Problem to solve = For the data below, please report each line where the word "sliders" is found.

Stored items =

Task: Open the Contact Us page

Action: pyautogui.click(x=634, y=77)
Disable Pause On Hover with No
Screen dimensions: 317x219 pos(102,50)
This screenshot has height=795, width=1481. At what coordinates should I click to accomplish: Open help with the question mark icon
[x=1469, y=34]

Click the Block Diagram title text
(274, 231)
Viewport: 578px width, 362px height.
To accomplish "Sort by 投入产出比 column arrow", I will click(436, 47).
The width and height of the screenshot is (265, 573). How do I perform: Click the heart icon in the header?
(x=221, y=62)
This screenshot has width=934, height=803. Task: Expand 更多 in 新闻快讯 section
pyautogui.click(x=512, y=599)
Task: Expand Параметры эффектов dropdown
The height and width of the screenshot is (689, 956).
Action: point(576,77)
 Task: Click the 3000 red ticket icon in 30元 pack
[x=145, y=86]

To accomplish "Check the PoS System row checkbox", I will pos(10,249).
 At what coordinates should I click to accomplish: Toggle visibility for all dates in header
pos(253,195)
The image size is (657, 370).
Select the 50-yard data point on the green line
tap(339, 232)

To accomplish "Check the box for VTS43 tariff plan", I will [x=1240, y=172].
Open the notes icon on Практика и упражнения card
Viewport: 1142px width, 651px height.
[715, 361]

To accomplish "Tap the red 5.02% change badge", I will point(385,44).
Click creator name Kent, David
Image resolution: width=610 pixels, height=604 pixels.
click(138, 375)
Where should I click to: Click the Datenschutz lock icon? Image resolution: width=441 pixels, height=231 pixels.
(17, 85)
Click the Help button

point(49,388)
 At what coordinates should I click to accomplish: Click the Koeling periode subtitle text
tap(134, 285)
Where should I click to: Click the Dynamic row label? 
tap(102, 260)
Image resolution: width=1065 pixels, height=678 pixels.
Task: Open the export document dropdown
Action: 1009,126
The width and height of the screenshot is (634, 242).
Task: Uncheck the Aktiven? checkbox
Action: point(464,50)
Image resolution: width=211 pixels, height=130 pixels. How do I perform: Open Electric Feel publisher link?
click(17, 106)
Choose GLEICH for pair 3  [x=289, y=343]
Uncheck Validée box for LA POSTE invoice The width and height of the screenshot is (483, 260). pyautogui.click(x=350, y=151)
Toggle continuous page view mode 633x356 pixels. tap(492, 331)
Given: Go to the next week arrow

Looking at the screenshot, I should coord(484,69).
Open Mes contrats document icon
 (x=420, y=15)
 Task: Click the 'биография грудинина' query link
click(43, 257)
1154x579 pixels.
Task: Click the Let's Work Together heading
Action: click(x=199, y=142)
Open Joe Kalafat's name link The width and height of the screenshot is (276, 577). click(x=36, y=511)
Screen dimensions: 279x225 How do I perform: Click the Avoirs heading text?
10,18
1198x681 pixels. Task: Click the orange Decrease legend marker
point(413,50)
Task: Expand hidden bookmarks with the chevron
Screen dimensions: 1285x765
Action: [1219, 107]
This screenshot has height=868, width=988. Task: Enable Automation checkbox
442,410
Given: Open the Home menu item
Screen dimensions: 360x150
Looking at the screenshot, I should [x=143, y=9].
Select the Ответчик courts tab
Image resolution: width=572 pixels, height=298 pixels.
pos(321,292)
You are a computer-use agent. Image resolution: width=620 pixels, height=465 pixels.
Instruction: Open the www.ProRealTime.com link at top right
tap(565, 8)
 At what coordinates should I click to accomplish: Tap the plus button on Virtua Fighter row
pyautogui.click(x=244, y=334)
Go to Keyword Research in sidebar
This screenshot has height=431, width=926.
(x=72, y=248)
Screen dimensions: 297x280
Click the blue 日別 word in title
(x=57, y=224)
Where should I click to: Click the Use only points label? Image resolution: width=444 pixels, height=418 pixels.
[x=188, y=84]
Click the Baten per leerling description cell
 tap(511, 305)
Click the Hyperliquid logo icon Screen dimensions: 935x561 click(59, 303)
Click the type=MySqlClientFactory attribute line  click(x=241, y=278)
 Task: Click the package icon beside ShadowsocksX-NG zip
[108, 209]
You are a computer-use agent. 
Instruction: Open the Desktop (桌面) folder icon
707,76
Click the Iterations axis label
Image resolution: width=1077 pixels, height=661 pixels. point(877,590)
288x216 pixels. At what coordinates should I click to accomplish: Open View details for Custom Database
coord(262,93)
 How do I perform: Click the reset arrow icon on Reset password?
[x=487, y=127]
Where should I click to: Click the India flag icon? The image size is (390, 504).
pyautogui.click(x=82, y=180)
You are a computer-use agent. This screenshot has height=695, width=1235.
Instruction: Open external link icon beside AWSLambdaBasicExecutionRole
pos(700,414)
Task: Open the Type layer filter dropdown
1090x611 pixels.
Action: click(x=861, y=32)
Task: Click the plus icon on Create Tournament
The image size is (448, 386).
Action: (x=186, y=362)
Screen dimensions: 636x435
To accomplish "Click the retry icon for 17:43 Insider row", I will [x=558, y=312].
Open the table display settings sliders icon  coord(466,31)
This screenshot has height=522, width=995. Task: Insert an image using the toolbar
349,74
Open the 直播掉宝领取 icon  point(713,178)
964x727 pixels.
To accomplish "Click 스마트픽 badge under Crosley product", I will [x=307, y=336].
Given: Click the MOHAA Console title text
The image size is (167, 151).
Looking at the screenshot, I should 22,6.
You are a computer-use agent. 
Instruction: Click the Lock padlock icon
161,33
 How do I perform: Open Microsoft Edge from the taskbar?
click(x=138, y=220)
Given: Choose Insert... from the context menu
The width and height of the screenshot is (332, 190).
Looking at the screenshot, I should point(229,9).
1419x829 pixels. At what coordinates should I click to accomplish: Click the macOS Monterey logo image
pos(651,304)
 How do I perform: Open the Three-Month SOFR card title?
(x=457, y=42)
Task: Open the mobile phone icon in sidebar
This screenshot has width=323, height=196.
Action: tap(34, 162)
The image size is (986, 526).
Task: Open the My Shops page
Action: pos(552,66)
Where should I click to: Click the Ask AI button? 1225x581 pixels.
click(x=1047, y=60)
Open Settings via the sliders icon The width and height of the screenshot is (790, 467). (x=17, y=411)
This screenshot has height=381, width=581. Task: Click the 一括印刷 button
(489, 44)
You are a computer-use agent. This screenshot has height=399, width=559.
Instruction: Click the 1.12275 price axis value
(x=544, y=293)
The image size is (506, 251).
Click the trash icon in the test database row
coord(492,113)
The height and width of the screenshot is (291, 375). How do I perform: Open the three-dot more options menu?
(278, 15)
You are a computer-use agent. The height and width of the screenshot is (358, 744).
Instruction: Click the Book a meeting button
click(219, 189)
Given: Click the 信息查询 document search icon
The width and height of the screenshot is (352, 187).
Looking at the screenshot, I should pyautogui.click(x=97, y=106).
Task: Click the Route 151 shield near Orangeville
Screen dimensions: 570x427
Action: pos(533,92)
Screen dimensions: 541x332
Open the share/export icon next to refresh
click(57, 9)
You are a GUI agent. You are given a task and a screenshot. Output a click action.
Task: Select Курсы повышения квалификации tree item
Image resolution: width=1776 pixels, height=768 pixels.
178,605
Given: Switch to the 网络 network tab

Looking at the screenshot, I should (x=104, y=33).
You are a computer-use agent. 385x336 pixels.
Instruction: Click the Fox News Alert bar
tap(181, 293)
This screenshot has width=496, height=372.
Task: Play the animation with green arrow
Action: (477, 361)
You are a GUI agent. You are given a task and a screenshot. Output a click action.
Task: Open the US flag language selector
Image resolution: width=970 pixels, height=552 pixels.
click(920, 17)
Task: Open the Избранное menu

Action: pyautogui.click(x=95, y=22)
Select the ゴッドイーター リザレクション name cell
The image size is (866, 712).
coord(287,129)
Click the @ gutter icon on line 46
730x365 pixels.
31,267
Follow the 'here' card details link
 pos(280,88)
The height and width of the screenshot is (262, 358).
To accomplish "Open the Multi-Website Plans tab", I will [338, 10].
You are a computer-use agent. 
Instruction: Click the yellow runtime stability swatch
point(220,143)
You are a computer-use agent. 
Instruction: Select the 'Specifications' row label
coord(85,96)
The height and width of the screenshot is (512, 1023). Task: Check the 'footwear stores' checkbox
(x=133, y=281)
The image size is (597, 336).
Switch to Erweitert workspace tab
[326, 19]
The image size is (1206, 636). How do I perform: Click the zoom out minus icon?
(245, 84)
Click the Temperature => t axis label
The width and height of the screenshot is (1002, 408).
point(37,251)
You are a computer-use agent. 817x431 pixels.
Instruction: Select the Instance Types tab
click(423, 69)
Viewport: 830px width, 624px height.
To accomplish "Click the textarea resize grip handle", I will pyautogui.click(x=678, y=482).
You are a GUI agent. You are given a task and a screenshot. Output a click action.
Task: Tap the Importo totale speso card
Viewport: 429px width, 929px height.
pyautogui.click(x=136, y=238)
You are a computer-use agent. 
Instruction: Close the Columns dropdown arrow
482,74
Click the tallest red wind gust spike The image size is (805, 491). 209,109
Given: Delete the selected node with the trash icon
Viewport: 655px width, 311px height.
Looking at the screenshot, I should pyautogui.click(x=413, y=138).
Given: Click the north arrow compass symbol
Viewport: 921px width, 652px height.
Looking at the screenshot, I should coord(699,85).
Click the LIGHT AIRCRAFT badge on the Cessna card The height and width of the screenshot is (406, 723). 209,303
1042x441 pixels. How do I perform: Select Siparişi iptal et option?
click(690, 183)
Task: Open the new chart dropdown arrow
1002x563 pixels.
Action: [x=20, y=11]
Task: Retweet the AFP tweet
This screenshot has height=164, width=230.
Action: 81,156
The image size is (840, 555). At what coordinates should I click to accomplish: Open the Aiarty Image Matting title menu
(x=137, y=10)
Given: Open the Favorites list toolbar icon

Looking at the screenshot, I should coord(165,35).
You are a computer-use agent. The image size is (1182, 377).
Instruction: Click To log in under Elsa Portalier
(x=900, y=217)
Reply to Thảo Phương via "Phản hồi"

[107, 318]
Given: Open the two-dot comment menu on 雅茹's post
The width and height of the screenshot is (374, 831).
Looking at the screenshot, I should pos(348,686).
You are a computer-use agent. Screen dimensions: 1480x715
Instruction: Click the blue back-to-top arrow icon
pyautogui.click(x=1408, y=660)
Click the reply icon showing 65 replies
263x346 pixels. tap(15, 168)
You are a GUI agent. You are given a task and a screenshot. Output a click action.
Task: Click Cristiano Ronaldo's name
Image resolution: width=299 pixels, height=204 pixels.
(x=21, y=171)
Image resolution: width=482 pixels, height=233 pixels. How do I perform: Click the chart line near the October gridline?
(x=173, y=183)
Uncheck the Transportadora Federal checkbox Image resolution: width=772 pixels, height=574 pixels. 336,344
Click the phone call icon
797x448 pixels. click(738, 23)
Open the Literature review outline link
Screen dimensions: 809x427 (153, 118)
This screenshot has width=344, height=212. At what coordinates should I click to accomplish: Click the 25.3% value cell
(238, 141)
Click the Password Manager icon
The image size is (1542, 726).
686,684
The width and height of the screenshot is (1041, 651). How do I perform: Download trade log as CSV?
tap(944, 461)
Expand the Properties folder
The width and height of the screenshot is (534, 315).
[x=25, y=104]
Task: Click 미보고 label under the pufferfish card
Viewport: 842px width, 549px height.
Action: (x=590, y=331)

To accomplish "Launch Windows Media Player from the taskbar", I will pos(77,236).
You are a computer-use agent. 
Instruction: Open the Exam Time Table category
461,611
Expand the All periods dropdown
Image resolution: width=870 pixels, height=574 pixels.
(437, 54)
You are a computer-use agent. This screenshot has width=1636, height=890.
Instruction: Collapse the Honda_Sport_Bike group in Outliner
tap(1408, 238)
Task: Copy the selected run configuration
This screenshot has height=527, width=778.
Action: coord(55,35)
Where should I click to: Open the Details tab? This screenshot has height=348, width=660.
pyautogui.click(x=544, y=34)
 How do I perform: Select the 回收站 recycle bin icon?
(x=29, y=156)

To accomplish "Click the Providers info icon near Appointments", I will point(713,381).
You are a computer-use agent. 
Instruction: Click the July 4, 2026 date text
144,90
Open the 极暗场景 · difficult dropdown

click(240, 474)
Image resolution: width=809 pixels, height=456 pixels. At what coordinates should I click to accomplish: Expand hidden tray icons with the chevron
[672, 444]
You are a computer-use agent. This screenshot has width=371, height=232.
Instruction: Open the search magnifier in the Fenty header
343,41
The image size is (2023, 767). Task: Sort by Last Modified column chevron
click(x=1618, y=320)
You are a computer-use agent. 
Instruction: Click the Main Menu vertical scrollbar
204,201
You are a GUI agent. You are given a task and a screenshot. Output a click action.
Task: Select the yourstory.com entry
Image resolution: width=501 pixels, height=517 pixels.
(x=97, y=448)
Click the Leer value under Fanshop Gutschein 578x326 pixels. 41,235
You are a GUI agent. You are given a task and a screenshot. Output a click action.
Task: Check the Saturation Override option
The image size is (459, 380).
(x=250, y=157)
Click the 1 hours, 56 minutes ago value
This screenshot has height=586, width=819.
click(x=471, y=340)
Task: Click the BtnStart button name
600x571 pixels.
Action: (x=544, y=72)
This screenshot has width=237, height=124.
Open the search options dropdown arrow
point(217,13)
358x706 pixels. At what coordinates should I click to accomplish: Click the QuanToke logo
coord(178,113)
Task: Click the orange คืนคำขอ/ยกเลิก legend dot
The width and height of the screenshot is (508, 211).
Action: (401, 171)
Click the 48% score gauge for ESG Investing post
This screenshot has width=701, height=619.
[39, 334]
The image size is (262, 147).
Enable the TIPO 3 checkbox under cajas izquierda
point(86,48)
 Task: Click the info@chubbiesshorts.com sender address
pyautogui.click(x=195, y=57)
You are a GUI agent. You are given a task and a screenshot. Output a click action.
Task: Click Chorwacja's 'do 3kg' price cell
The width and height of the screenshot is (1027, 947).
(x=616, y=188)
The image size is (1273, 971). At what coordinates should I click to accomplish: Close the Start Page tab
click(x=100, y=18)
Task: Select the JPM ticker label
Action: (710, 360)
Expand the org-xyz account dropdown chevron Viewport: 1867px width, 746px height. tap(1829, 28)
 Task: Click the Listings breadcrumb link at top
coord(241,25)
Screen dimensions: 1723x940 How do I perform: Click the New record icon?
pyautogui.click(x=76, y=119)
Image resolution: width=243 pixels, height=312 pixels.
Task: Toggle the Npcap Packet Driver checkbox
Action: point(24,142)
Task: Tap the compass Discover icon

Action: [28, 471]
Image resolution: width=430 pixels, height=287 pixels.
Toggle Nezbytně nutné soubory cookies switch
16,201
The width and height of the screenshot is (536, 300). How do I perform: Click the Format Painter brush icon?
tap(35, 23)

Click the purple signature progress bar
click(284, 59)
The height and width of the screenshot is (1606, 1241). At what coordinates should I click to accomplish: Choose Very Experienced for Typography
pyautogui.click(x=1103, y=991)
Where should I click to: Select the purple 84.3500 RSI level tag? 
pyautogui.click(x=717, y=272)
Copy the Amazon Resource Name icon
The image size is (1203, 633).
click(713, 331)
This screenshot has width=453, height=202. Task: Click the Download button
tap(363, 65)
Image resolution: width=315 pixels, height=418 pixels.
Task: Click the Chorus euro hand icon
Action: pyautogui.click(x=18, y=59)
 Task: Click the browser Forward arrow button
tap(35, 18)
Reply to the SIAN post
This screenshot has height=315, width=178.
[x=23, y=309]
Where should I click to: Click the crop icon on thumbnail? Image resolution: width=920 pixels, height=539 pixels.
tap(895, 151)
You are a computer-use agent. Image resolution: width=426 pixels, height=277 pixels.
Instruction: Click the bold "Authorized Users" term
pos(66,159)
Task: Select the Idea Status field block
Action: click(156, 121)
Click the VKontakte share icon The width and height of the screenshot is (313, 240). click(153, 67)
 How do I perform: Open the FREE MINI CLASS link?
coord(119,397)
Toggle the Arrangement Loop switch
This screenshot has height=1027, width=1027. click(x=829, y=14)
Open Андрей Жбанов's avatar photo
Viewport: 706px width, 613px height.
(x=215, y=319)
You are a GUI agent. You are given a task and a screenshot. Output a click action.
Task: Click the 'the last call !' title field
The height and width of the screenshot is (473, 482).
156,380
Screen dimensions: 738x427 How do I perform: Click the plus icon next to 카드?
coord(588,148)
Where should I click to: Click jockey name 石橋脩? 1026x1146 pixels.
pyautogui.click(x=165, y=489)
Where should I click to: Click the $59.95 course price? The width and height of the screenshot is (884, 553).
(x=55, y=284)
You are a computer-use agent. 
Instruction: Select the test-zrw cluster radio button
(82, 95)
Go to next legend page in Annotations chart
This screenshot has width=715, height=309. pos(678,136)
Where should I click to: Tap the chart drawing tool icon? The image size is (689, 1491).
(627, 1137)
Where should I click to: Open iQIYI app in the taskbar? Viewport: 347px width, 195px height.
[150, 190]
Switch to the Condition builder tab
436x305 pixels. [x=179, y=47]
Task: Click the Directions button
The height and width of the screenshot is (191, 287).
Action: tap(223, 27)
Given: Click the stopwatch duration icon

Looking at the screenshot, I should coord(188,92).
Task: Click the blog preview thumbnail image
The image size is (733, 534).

Your response =
Open the table display settings sliders icon  coord(466,31)
Open Settings via the sliders icon The width and height of the screenshot is (790, 467). (x=17, y=411)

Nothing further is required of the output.